Throughout the global credit crunch and economic downturn that began in 2008, Capital Economics has been well ahead of other forecasters in anticipating the seriousness of the crisis and its effects on economies and financial markets. In particular, Capital Economics was:

  • One of the first to warn about the over-valuation of house prices in the US, UK and in many other developed countries, and about the wider implications.
  • Among the first forecasters to identify the growing threat to the US economy from a slump in the housing market, in a prescient Focus piece "The coming US recession" published in late 2005.
  • Among the first to predict that official interest rates would fall close to zero in many advanced economies and remain low for a prolonged period.

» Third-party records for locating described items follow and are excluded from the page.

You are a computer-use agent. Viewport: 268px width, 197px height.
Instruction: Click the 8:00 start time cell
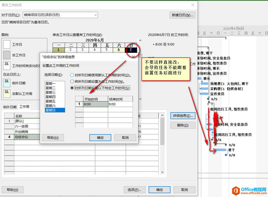pyautogui.click(x=95, y=104)
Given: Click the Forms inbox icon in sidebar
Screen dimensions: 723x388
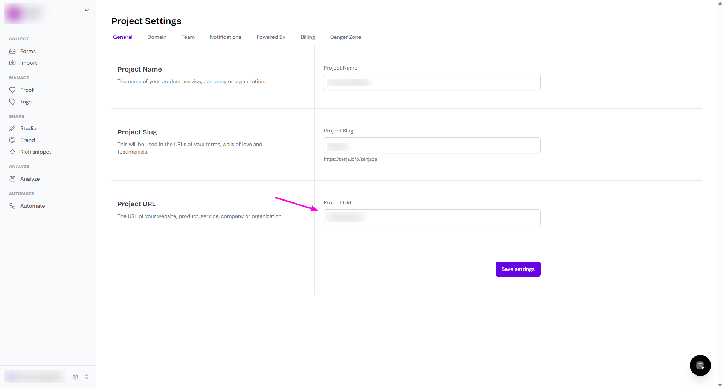Looking at the screenshot, I should [x=12, y=51].
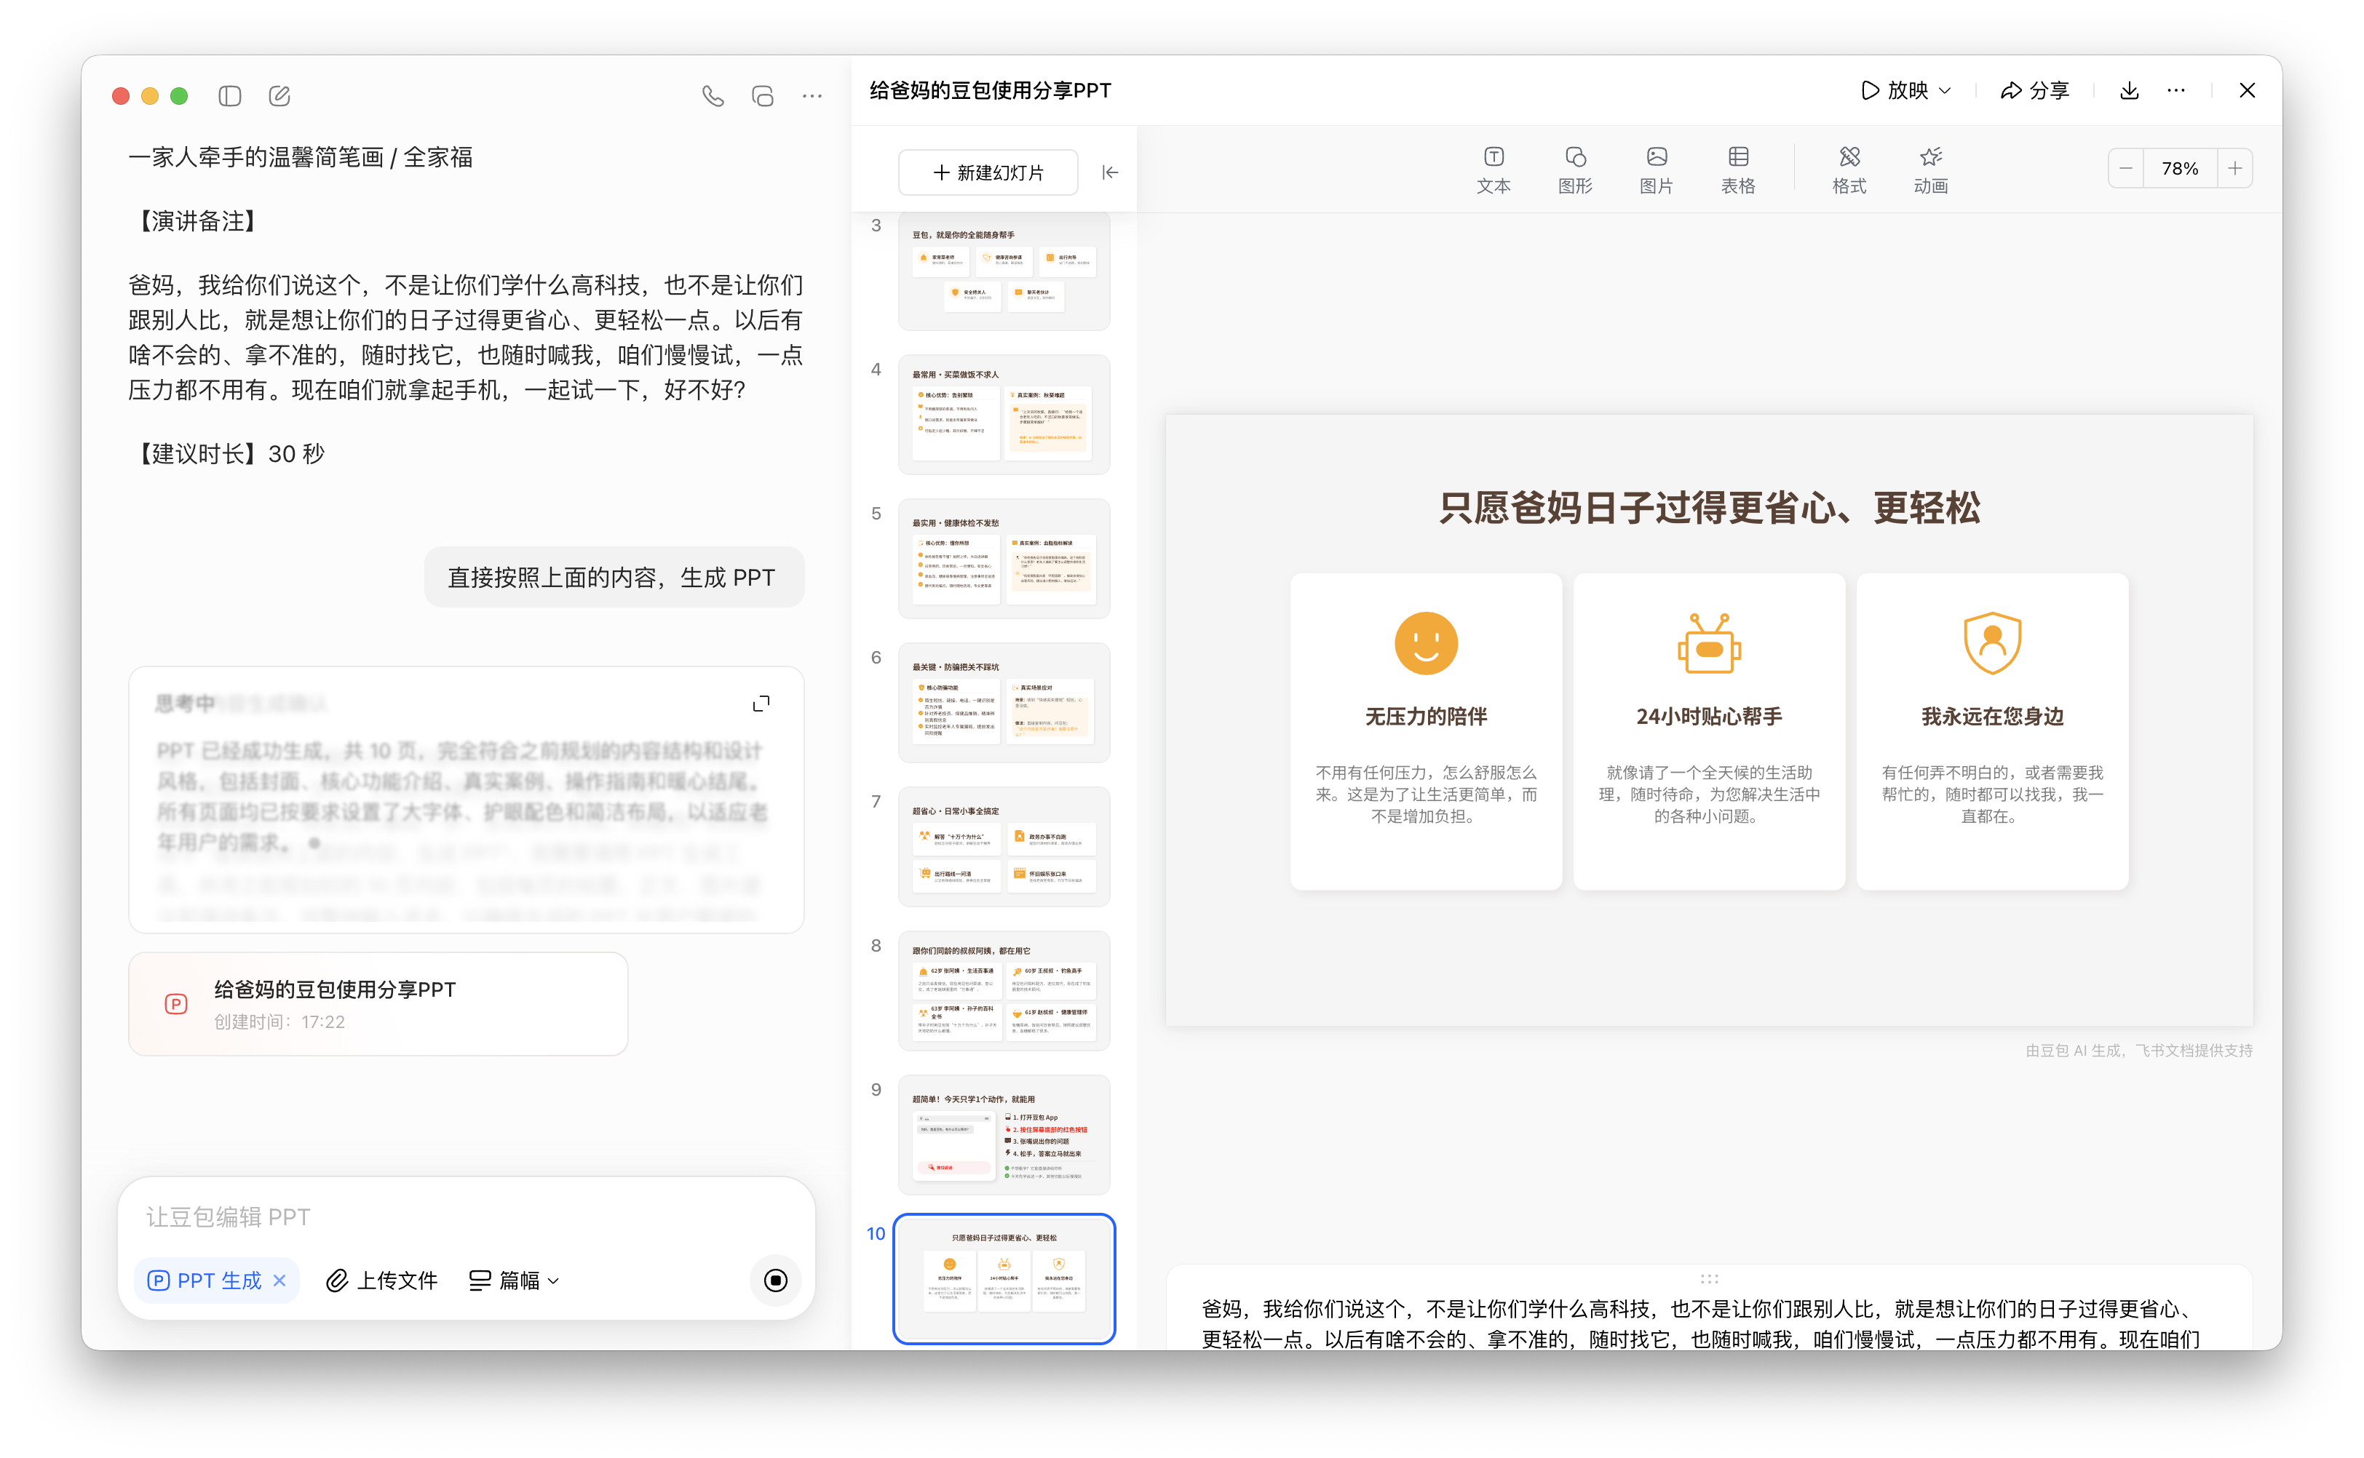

  • We have consistently warned that the global economy faces a long period of, at best, fragile growth. This has been reflected in our market forecasts, particularly for developed market equities and bonds and for commodity prices. We also correctly anticipated that the US dollar would start to recover by the end of this year.
  • In 2009 we stressed that US official interest rates would remain near-zero for several more years. Early in 2010, we correctly predicted that 10-year US Treasury yields would fall to 3% when most other forecasters expected a surge above 5%. At the start of 2011 we forecast a further decline, when again most expected yields to rise sharply.
  • We were also one of the first to predict that official interest rates in Canada would go back on prolonged hold at just 1.0%.
  • At the start of 2010 we were one of only two forecasters predicting that UK interest rates would still be at 0.5% in late 2011. We correctly forecast that a hung parliament would not be an obstacle to credible fiscal tightening, allowing sterling assets to rally after the election in May 2010. This year, we were the first major forecaster to predict that the Bank of England would implement a second round of quantitative easing.
  • As early as July 2010 we said that it was more likely than not that the euro-zone would break up within five years. Indeed, we have long been warning that fiscal worries would cloud the outlook for the euro-zone and have been well ahead of the pack in predicting the fundamental problems that are now undermining the single currency.
  • We were among the first to predict that emerging Asia would enjoy a V-shaped economic recovery in 2009 and 2010, with Asian currencies among the strongest. Our proprietary measure of Chinese economic activity enabled us to spot very early the pick-up in China's growth during the summer of 2010 at a time when many were still warning of a hard landing. We were also among the first to spot the recent slowdown.
  • We were among the first to warn of the mounting risks in Emerging Europe before the crisis in 2008-09. More recently, we warned at the start of this year that growth would slow sharply over the second half of 2011. In Latin America, we correctly forecast in mid-2009 that Mexican interest rates would stay at record lows until at least 2011 - at the time most were expecting rates to be raised in 2010.
  • We correctly forecast a strong rebound in Japan in 2010 but were also quick to predict that the economy would soon be back in recession, even before the earthquake.
  • We launched our commodities service in early May with a warning that commodity prices had reached levels that were unsustainably high and were likely to fall sharply, including the prices of oil and copper.